Material for the task →
*** Begin section ***

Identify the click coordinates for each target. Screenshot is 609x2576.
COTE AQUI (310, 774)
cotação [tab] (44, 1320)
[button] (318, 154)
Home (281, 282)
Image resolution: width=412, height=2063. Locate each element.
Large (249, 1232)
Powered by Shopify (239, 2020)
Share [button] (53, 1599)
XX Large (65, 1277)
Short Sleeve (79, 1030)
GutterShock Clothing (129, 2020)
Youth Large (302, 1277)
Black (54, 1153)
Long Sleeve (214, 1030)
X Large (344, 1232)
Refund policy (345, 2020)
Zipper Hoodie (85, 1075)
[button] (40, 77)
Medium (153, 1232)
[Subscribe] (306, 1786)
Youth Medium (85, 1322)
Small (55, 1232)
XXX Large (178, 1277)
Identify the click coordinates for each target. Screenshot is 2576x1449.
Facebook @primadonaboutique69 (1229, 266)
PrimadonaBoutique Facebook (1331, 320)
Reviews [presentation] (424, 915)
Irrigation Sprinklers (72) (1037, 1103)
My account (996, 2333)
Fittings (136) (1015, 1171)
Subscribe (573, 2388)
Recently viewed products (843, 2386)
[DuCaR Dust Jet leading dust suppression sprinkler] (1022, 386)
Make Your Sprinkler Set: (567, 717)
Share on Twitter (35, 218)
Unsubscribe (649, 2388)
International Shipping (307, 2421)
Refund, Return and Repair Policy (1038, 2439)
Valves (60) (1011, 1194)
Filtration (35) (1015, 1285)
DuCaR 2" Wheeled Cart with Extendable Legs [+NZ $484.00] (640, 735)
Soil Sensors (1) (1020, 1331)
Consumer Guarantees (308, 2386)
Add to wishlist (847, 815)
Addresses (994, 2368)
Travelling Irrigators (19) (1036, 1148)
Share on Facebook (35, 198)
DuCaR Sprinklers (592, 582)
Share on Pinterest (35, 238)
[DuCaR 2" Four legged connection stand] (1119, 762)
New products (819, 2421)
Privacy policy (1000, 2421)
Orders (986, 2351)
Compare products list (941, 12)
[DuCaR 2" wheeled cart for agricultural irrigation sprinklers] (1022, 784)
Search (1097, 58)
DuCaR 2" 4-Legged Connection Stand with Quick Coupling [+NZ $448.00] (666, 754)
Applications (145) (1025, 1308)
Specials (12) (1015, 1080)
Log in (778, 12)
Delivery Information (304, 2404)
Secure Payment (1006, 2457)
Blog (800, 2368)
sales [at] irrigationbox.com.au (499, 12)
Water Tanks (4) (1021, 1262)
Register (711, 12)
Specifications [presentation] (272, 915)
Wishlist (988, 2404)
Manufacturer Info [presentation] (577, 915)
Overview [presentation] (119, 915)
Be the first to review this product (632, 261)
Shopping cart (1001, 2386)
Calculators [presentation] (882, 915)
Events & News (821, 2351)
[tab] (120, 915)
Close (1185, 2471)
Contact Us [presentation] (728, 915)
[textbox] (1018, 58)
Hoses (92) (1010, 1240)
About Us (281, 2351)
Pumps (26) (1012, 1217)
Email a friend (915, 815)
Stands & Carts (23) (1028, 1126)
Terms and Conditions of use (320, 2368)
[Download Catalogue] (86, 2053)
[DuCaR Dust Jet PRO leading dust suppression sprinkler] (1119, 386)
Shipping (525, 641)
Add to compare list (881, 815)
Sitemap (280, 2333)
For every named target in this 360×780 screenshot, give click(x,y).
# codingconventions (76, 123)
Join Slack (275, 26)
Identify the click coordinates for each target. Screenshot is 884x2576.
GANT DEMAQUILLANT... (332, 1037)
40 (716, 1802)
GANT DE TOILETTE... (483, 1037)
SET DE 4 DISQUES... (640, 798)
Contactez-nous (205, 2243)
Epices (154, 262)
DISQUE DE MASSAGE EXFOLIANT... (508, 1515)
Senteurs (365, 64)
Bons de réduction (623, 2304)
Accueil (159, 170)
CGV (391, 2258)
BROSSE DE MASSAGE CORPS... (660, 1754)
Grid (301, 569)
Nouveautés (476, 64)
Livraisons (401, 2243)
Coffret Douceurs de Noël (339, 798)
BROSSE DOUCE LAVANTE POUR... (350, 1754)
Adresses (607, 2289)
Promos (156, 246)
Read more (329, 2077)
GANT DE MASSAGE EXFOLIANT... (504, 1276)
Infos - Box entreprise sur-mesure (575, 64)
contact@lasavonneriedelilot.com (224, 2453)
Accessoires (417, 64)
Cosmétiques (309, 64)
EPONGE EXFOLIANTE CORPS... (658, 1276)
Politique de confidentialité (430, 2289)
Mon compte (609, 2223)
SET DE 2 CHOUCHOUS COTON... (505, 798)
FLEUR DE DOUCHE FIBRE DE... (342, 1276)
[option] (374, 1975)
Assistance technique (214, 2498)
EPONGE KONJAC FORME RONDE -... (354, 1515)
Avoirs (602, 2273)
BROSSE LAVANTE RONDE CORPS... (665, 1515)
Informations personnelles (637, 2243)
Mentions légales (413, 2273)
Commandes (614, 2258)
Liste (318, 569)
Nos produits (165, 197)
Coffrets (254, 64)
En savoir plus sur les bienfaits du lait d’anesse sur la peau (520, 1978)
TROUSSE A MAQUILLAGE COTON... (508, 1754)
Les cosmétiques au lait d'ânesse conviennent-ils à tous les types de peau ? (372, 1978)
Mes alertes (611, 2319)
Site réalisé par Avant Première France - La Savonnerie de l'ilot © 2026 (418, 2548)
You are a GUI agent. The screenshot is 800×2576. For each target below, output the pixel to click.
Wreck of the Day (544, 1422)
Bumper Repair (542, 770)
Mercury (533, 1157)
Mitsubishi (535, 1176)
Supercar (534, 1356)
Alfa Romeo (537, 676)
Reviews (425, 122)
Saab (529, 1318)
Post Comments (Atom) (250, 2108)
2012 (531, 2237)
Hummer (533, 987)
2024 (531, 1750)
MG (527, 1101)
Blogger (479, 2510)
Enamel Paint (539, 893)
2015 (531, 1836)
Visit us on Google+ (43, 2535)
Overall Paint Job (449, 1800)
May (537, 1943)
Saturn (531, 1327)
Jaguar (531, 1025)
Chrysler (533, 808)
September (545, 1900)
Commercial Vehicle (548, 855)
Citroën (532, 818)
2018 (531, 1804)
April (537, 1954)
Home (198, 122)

*** End section ***

Each line above that includes the word "leading" is to be copied.

[DuCaR Dust Jet leading dust suppression sprinkler] (1022, 386)
[DuCaR Dust Jet PRO leading dust suppression sprinkler] (1119, 386)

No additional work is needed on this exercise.